I didn’t find any mention of radon in Drawdown’s publication Reducing Black Carbon or in the World Health Organization’s publication Health Effects of Black Carbon. I don’t know if radon is an important part of the mechanism by which black carbon causes health hazards. Yet, I wonder. I know that radon is a more serious hazard among smokers compared to nonsmokers, and smoking should have similarities to breathing soot. This black carbon/radon hypothesis raises some interesting questions. Is black carbon more effective than other types of particulate matter in transporting radon decay products? Does global warming increase lung cancer? Is black carbon more dangerous in areas with high radon concentrations? Is black carbon more hazardous for people living in poorly ventilated buildings rather than in well-ventilated buildings or outdoors?

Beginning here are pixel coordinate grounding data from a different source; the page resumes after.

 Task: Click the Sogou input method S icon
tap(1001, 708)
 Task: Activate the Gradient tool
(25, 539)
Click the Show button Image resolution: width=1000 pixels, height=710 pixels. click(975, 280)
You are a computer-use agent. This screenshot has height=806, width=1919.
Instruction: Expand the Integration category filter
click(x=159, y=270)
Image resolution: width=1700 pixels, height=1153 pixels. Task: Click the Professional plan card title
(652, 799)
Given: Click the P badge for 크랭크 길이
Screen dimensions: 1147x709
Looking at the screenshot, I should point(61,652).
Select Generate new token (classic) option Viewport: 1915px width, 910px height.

Soot is clearly bad news. As drawdown.com says, it’s a triple threat: climate, health, and well-being. They offer several ideas for reducing black carbon:

1. Urgently implement clean cooking solutions
2. Target transportation to reduce current—and prevent future—emissions
3. Reduce BC from the shipping industry
4. Regulate air quality
5. Include BC in nationally determined contributions and the United Nations Framework Convention on Climate Change
6. Improve BC measurements and estimates

The item about regulating air quality makes me speculate if a positive feedback loop could underlie the impact of black carbon on the climate: Soot in the air increases global warming; increased global warming increases the number of forest fires, and an increased number of forest fires increases the amount of soot in the air. Again, this is just a hypothesis, and I don’t know it’s true. But I do know that in my 25 years living in Michigan, the only serious problem with air pollution and soot I’ve experienced was caused by last summer’s Canadian forest fires, and such fires appear, at least to me, to be related to global warming.

 

Black carbon may be one of the places where climate change and IPMB intersect. It’s an important topic and deserves closer study.